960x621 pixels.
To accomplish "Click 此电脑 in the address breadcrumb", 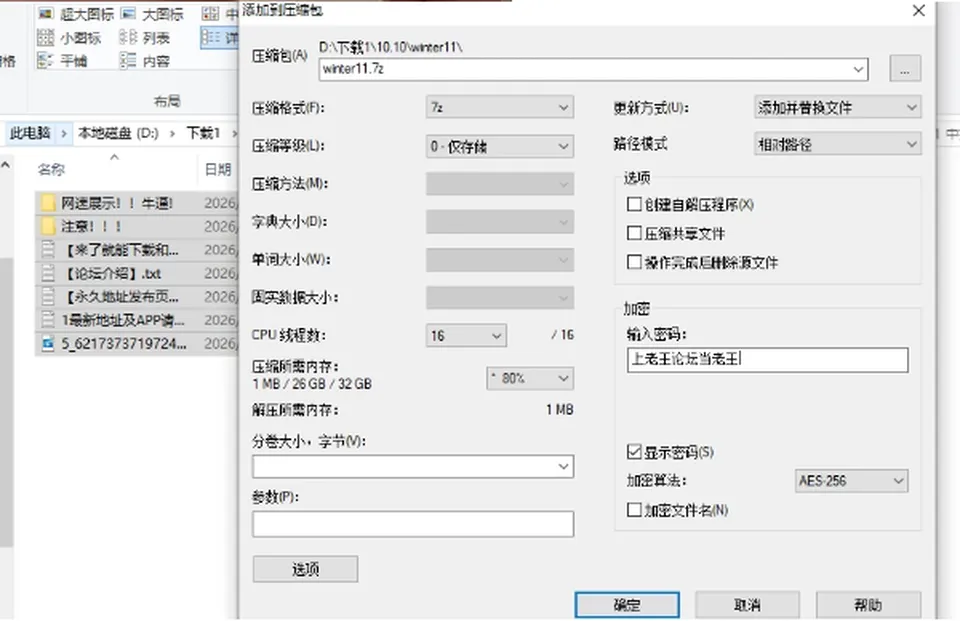I will click(x=29, y=133).
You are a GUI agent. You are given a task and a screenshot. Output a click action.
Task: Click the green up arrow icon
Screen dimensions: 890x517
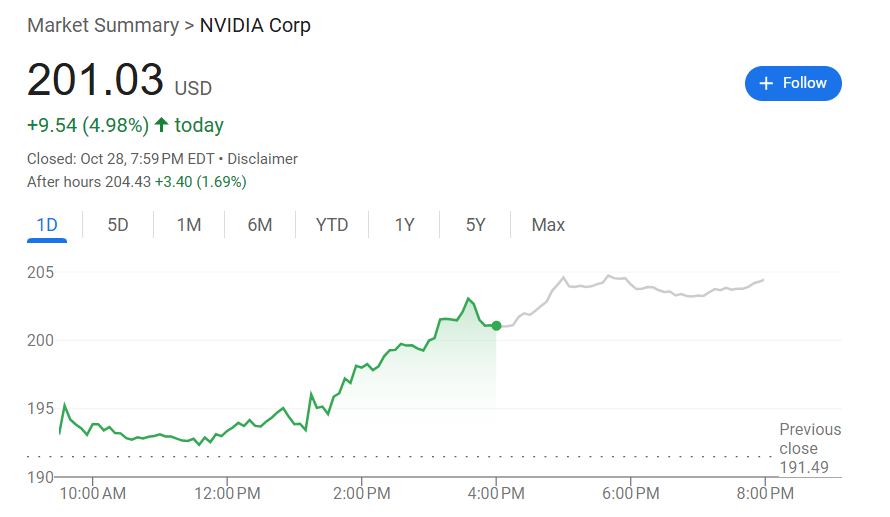point(161,125)
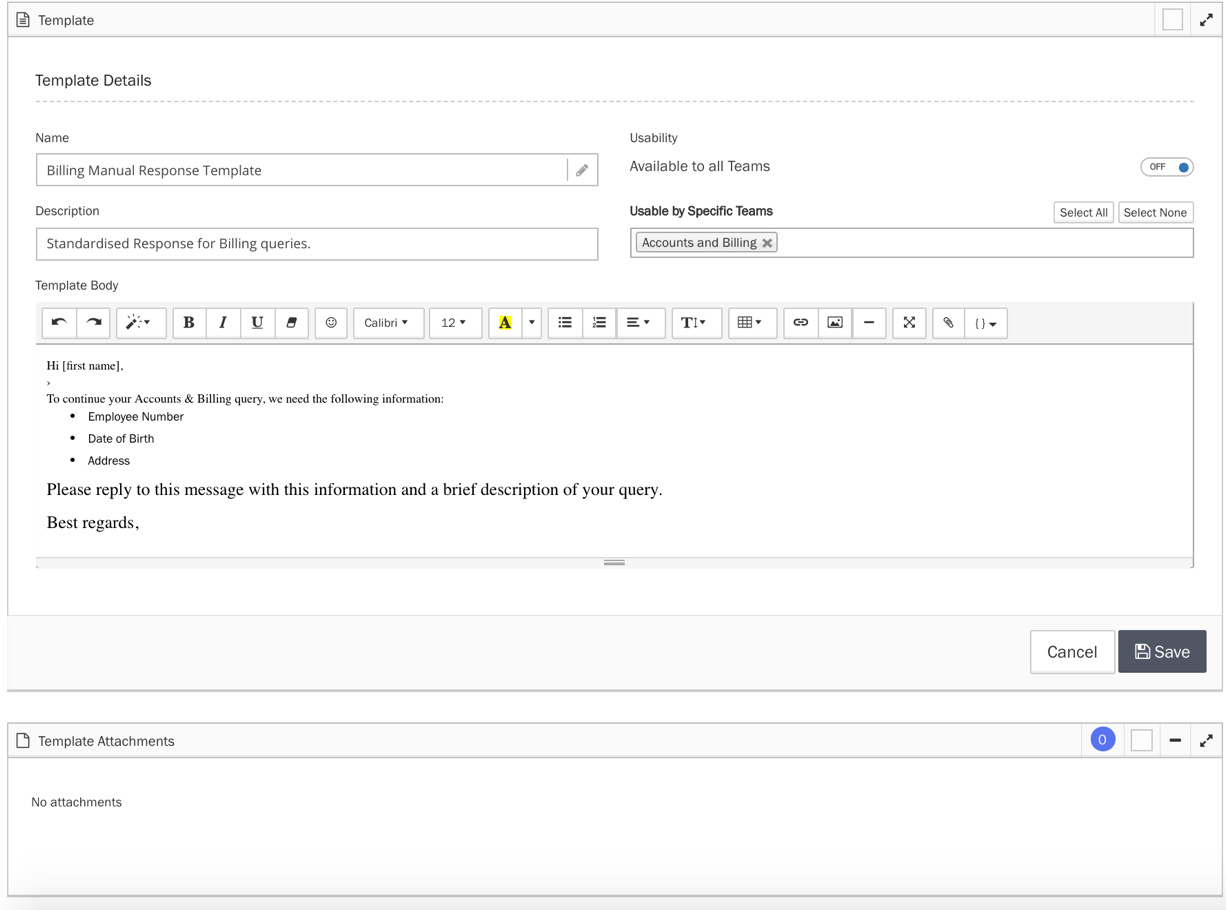Tick the checkbox in Template header
This screenshot has height=910, width=1226.
pyautogui.click(x=1172, y=20)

_ _ _ _ _ _ _

**Directions for this task:** Write the lines out exactly, beginning at the line that holds "Task: Click the green up arrow icon" and stopping after the last line of the entries; include no pictures.

**Response to this task:**
Task: Click the green up arrow icon
Screen dimensions: 890x517
point(161,125)
Tick the checkbox in Template header
This screenshot has height=910, width=1226.
pyautogui.click(x=1172, y=20)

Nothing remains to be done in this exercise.